Un doble objetivo para España: anticiparnos y aumentar la ambición

Sin ir más lejos, la región mediterránea es un punto caliente del cambio climático, y España es uno de los países de Europa más expuestos a sus consecuencias. El aumento de la temperatura y las sequías y la reducción de precipitaciones podrían comportar importantes daños en la península ibérica, y en especial en la mitad sur, si no se toman medidas anticipatorias.

Nuestra preocupación y compromiso en torno a este desafío es firme. Hemos invertido en un mejor conocimiento para elaborar un Plan Nacional de Adaptación al Cambio Climático (PNACC) que hoy cumple un año desde su aprobación.

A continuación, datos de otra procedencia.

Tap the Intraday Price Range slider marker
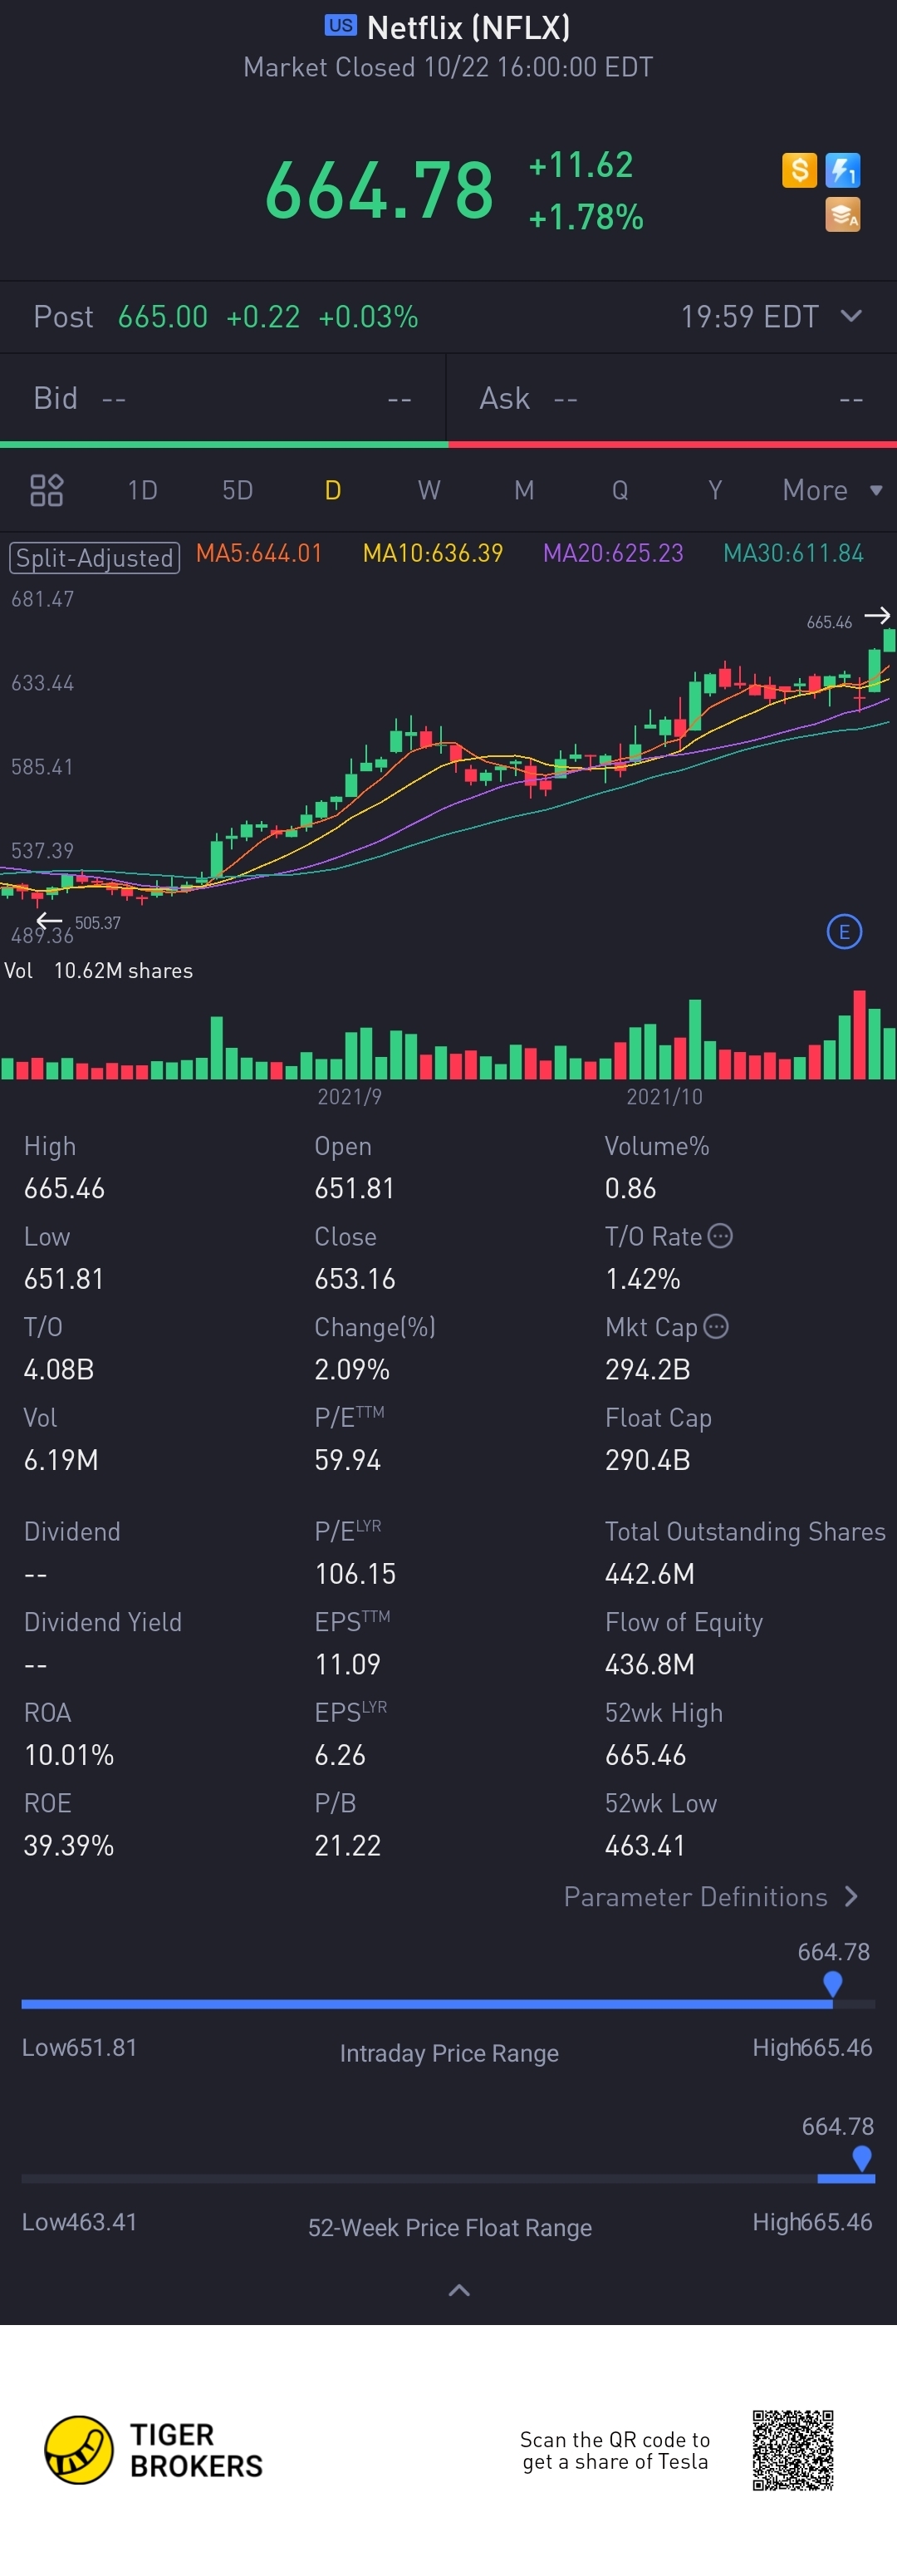The width and height of the screenshot is (897, 2576). pyautogui.click(x=832, y=1984)
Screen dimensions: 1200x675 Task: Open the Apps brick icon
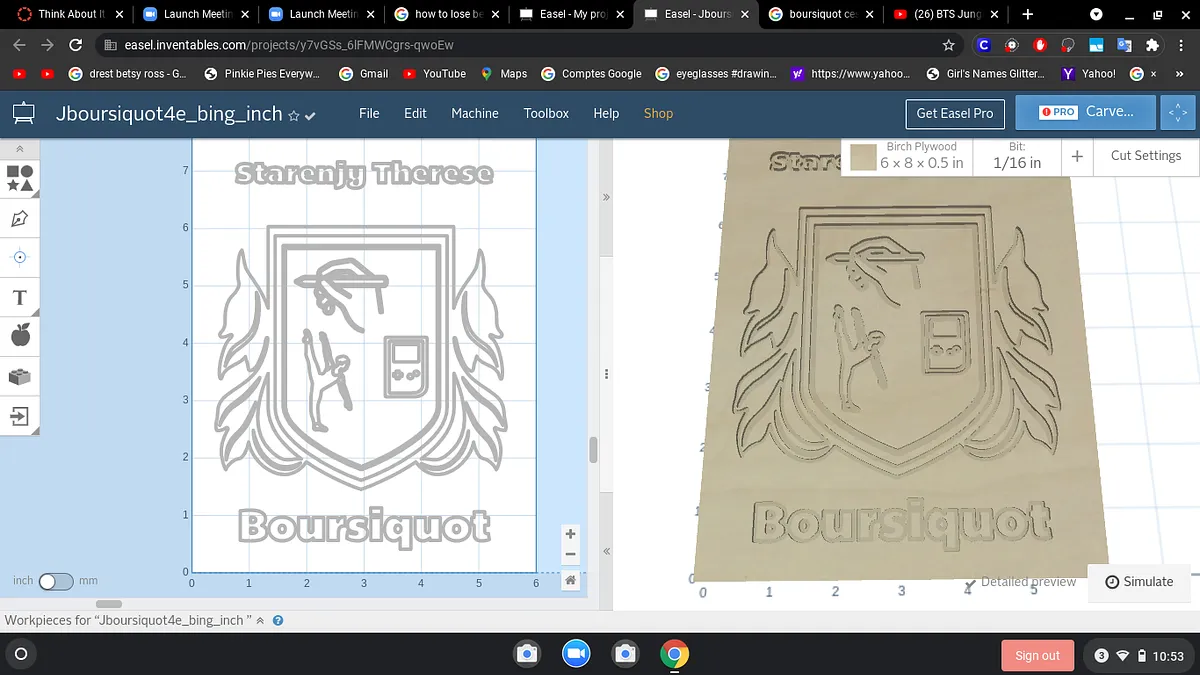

El PNACC representa nuestro esquema nacional para la gestión del riesgo y nos permitirá orientar mejor la recuperación que estamos emprendiendo. Sin duda, contribuirá a generar un sector primario más resiliente, cohesionar y vertebrar el medio rural, prepararnos para un turismo de mayor calidad, crear infraestructuras más seguras y resilientes y recuperar la biodiversidad.

Al mismo tiempo, estamos trabajando en un Plan Estratégico Nacional para la Protección de la Costa, financiado por el Programa de Apoyo a las Reformas Estructurales, un documento que recogerá las líneas establecidas por el Ministerio para la gestión de la costa y que deberá servir como base para la elaboración de los instrumentos de planificación de las actuaciones en el litoral.

Los esfuerzos para mejorar y reforzar la respuesta al cambio climático en materia de resiliencia y adaptación son clave. Con estos programas no solo evitaremos o minimizaremos daños; también aportaremos mayor estabilidad económica y social, mayor certidumbre a las inversiones y nuevas oportunidades de empleo.

La situación dramática que ya viven muchas comunidades se verá enormemente agravada si desoímos las proyecciones científicas y no integramos la acción climática como eje vertebrador del resto de las políticas. Es fundamental tomar consciencia de nuestra vulnerabilidad y concentrar nuestros esfuerzos en el doble objetivo de prepararnos para el cambio climático y aumentar la ambición para mitigarlo.